The dancers are primordial, curled and rolling into the stage space from the wings. Unfurling, they gradually come to standing, demonstrating superb control and focus, which their (Suzuki and butoh) training brings. Their body stockings barely visible, we notice intricate vines of delicate blossoms winding around the bodies. When they step into Kaylee Gannaway’s luscious red full circle skirts, there is palpable excitement, because anyone who’s seen Zen Zen Zo’s In the Company of Shadows will know the joy of anticipation preceding Sufi whirling, to which these skirts are so well suited.
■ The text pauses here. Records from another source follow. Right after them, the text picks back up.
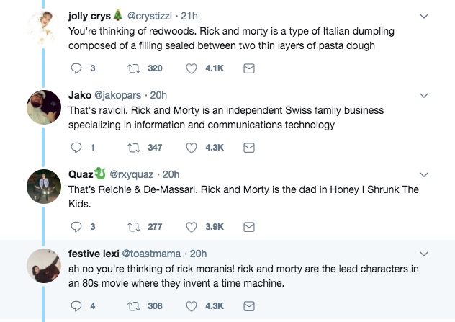Image resolution: width=455 pixels, height=322 pixels.
Task: Retweet Quaz's Honey I Shrunk tweet
Action: (x=132, y=226)

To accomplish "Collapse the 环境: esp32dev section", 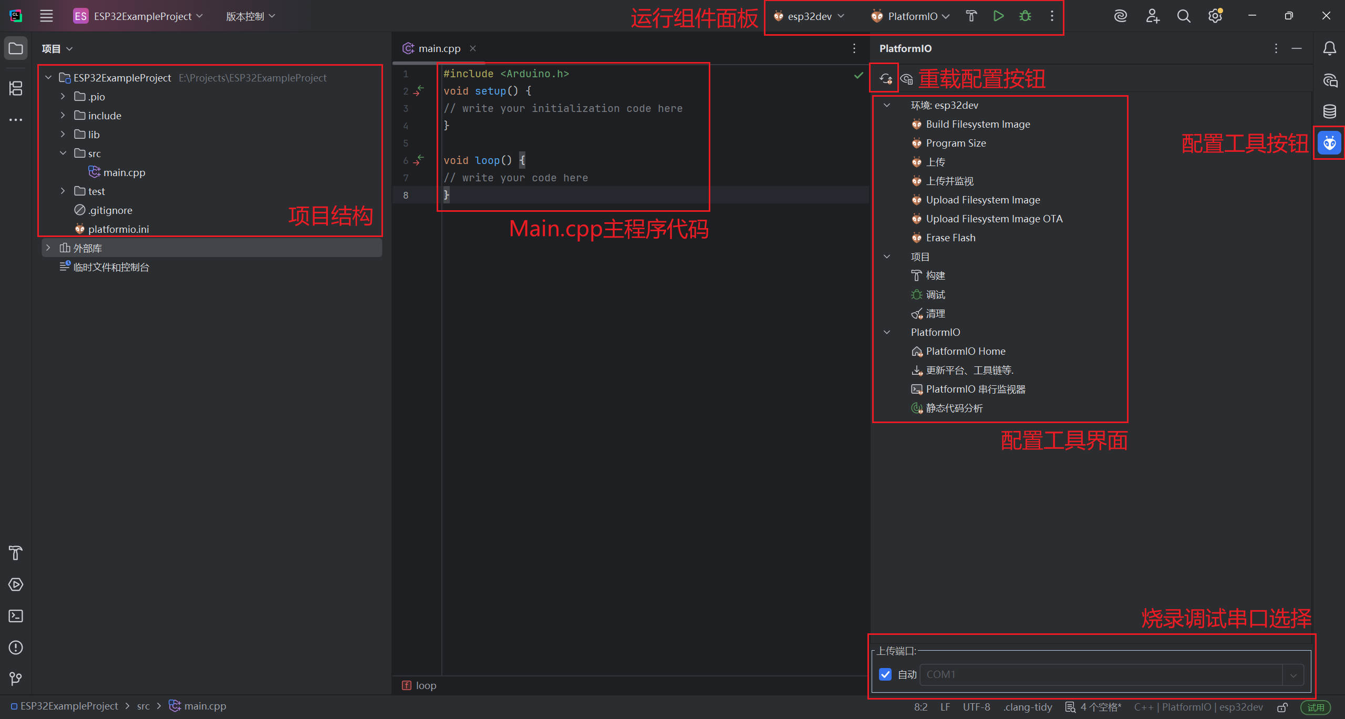I will (x=887, y=105).
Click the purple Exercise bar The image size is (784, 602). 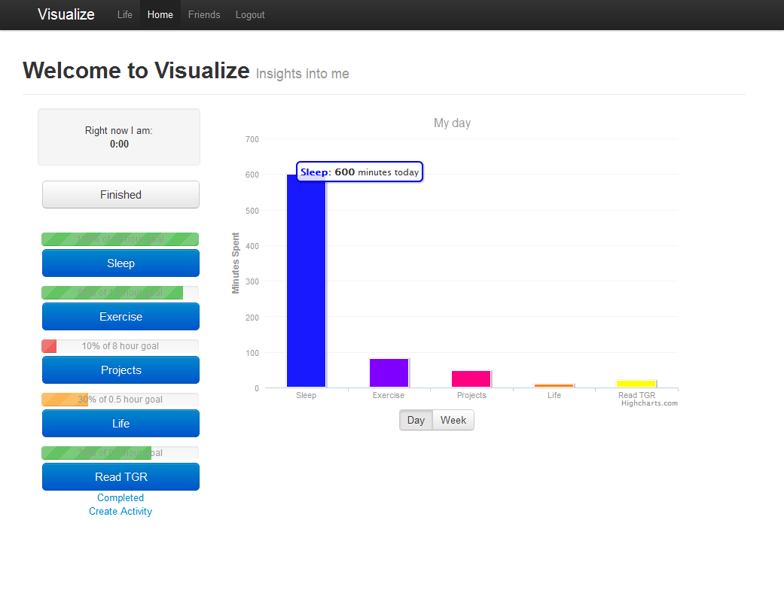click(389, 373)
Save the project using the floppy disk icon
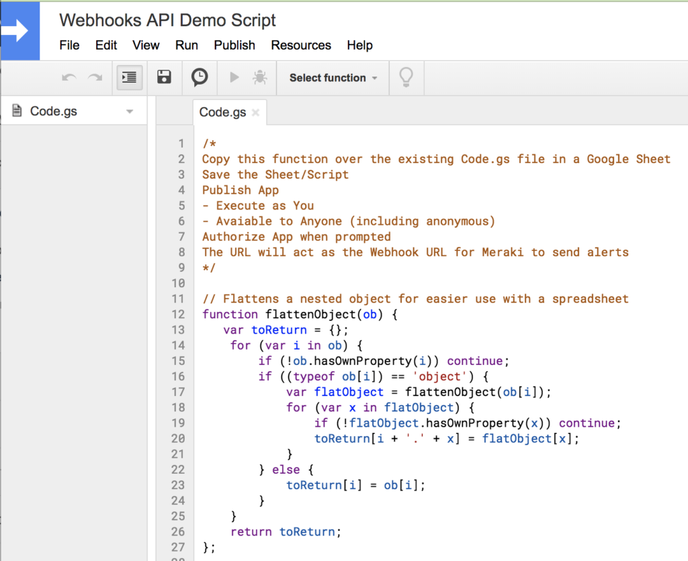 pos(164,77)
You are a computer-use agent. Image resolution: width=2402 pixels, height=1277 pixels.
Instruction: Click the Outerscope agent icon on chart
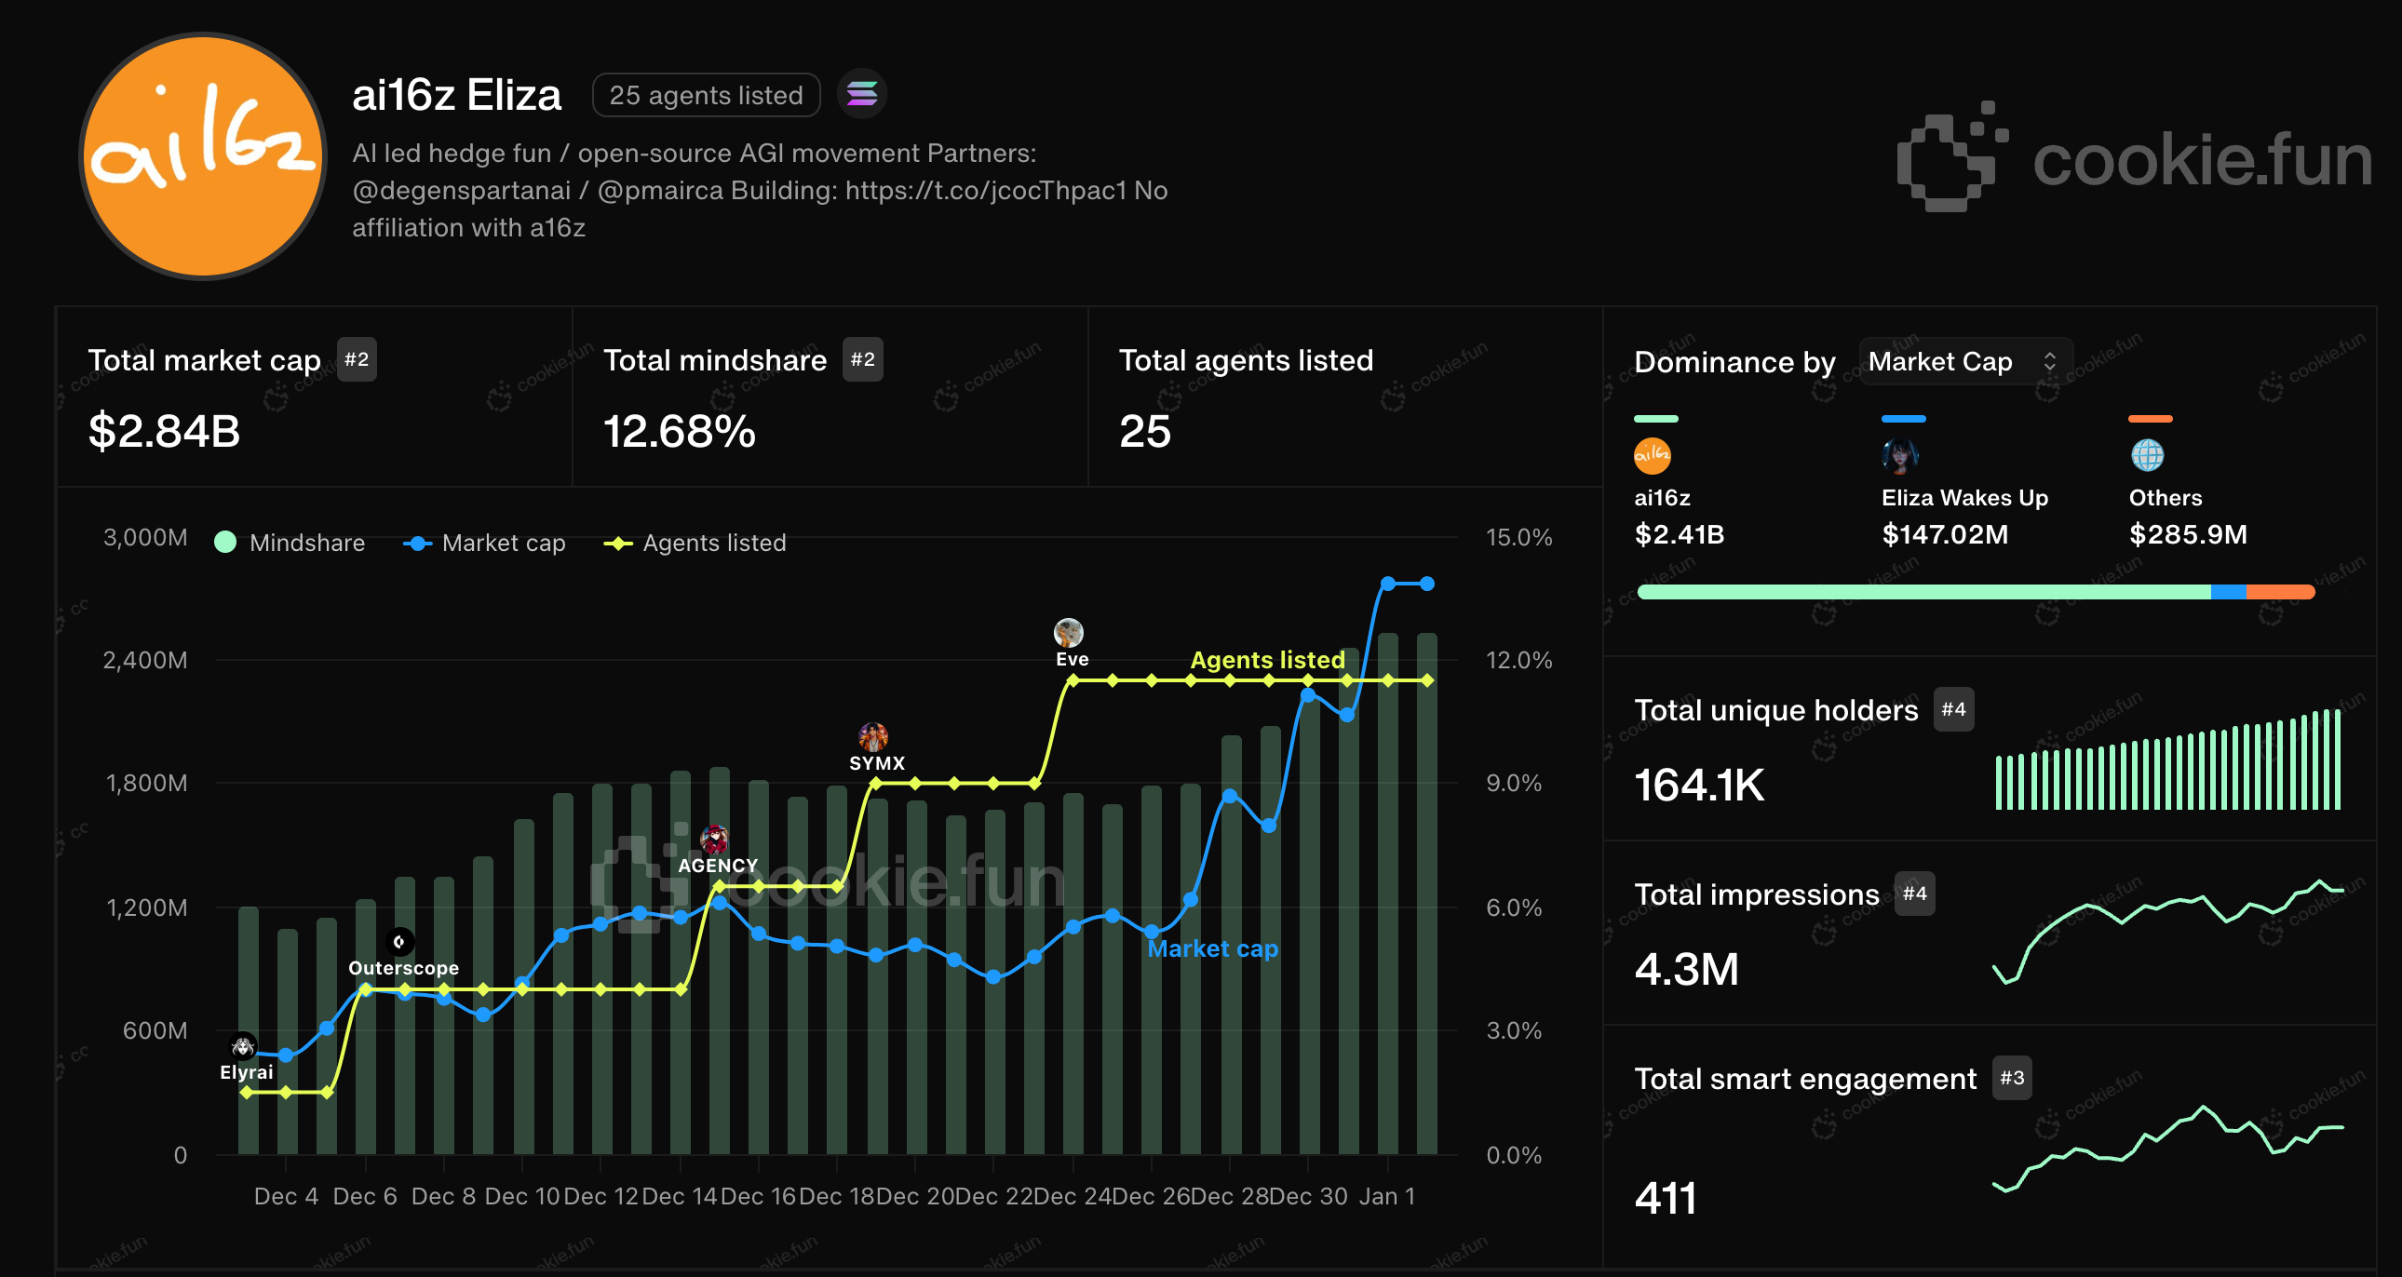(399, 942)
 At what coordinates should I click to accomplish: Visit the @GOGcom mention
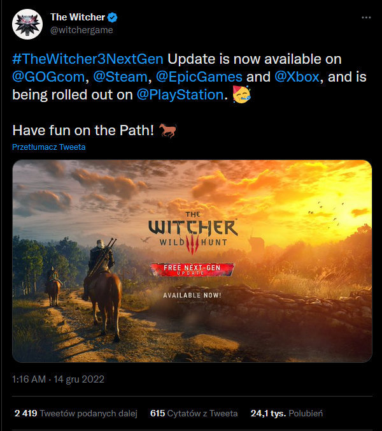tap(46, 77)
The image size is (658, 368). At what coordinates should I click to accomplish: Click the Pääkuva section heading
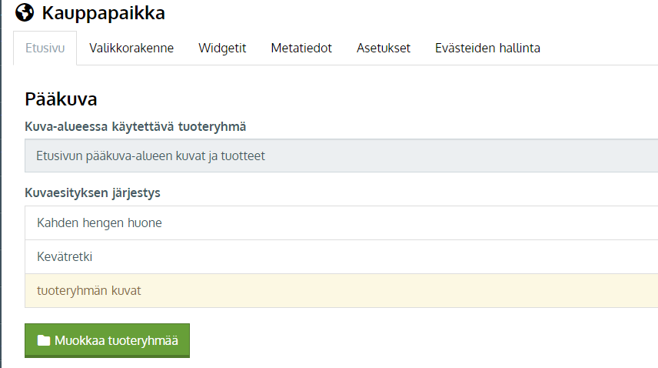[x=61, y=99]
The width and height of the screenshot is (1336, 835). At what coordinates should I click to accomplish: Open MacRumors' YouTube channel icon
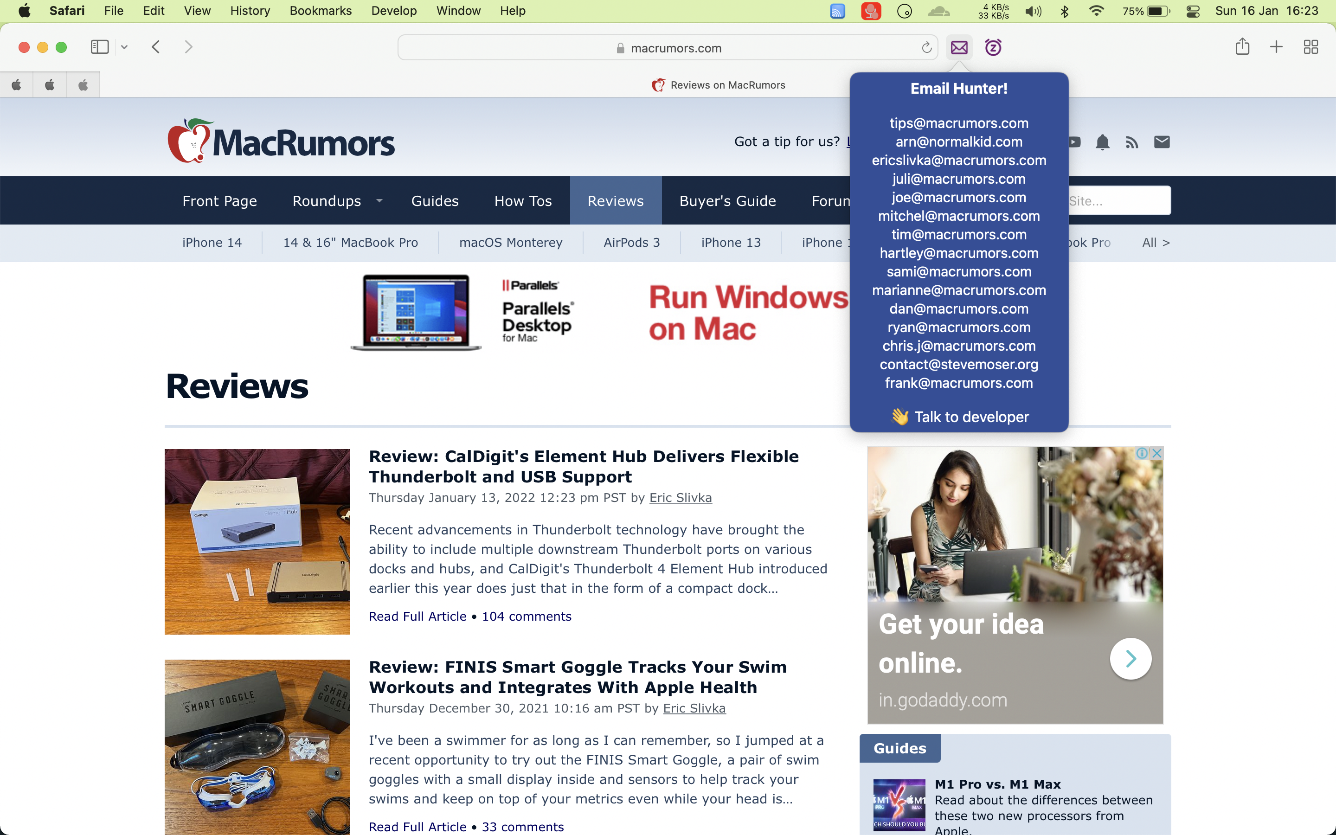pos(1073,142)
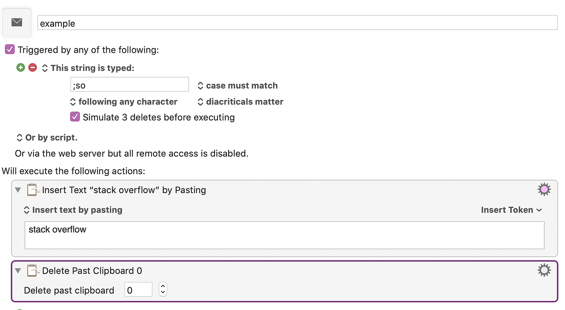Change the diacriticals matter option
This screenshot has height=310, width=565.
point(240,101)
I was terrified to try it, but to finish my first ever training session with the company we whirled for 25 minutes! The sensation was a long-lost memory of a feeling from childhood, spinning in the tall grass beyond the back yard, with arms outstretched until we fell down dizzy and giggling and crying out, “Again, again, again!” Throughout DUSK the dancers retain this sense of joyful abandonment, and also offer a sense of immense peace and calm, and quiet contemplation.

 

“I invited four of my favourite performers to appear in DUSK,” Lynne explains; “long-term collaborator Jamie Kendall, Travis Weiner, Gina Tay Limpus and Aurora Liddle-Christie. Their stage presence is mesmerising – I never fail to be profoundly moved watching them dance.” She says, “I can only equate it to the sensation of falling into a well which travels deep inside the earth – their connection to profundity is palpable.”

 

 

Their connection to profundity earns our complete commitment to the performance, regardless of whatever it was we might have been expecting. A loyal Zen Zen Zo fan might be surprised to see less of the grotesque, which is a bit of a butoh trademark and one that is embraced by the company. But this is not that show. These gentle shadows offer a chance to pause and reflect on the quietude that escapes us on a daily basis. DUSK is a meditation; a contemplation and a chance to dismiss the noise.

 

DUSK is as simple and wondrous as the sun setting over the sea; it’s so beautifully realised, and exquisitely delivered by Grantham and Zen Zen Zo, and it gives us a sense that there is something more to life, something other-worldly; a precious in-between… If only we can come to a stop and allow ourselves to be immersed in the magic, if only from time to time, if only for a little while.